Task directions:
Output only the lines that run from the one with "Task: Switch to the Promotions tab" to the final line of the material, exactly as they are written.

Records:
——
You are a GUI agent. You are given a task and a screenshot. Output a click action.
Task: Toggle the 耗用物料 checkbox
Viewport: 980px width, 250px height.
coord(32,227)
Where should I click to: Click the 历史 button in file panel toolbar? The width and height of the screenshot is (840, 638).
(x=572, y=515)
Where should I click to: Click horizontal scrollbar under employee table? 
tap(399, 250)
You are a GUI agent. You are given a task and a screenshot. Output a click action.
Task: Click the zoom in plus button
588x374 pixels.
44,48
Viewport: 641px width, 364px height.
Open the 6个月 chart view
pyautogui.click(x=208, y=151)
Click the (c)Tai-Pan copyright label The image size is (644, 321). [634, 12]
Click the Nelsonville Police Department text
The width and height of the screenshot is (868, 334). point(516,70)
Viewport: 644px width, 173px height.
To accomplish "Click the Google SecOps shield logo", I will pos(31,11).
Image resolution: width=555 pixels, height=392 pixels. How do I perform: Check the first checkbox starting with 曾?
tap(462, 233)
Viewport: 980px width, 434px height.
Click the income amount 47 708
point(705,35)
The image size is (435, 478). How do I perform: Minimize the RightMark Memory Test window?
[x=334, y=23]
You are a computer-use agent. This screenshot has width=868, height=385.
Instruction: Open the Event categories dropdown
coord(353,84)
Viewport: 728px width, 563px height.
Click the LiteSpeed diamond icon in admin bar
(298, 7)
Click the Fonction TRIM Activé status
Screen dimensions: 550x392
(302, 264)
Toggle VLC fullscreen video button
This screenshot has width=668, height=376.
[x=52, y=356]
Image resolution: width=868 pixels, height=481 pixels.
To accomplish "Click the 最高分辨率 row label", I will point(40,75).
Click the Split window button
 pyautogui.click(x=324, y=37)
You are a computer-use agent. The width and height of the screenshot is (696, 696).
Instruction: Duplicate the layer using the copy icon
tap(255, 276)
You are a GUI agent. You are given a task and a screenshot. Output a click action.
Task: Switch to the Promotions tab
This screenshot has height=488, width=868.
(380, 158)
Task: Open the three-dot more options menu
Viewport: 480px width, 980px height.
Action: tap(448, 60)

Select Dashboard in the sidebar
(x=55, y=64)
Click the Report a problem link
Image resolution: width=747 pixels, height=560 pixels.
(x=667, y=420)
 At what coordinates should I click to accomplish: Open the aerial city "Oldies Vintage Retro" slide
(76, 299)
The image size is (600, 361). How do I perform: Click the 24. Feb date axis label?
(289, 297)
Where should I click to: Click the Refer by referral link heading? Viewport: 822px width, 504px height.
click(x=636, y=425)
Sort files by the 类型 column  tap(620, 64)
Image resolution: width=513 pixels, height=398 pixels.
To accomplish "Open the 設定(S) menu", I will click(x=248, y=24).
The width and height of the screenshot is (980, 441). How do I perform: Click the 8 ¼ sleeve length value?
——
Written answer:
Task: Switch to the Promotions tab
This screenshot has height=488, width=868.
(380, 158)
Task: Open the three-dot more options menu
Viewport: 480px width, 980px height.
Action: tap(448, 60)

Select Dashboard in the sidebar
(x=55, y=64)
Click the Report a problem link
Image resolution: width=747 pixels, height=560 pixels.
(x=667, y=420)
 At what coordinates should I click to accomplish: Open the aerial city "Oldies Vintage Retro" slide
(76, 299)
The image size is (600, 361). How do I perform: Click the 24. Feb date axis label?
(289, 297)
Where should I click to: Click the Refer by referral link heading? Viewport: 822px width, 504px height.
click(x=636, y=425)
Sort files by the 类型 column  tap(620, 64)
Image resolution: width=513 pixels, height=398 pixels.
To accomplish "Open the 設定(S) menu", I will click(x=248, y=24).
The width and height of the screenshot is (980, 441). How do I perform: Click the 8 ¼ sleeve length value?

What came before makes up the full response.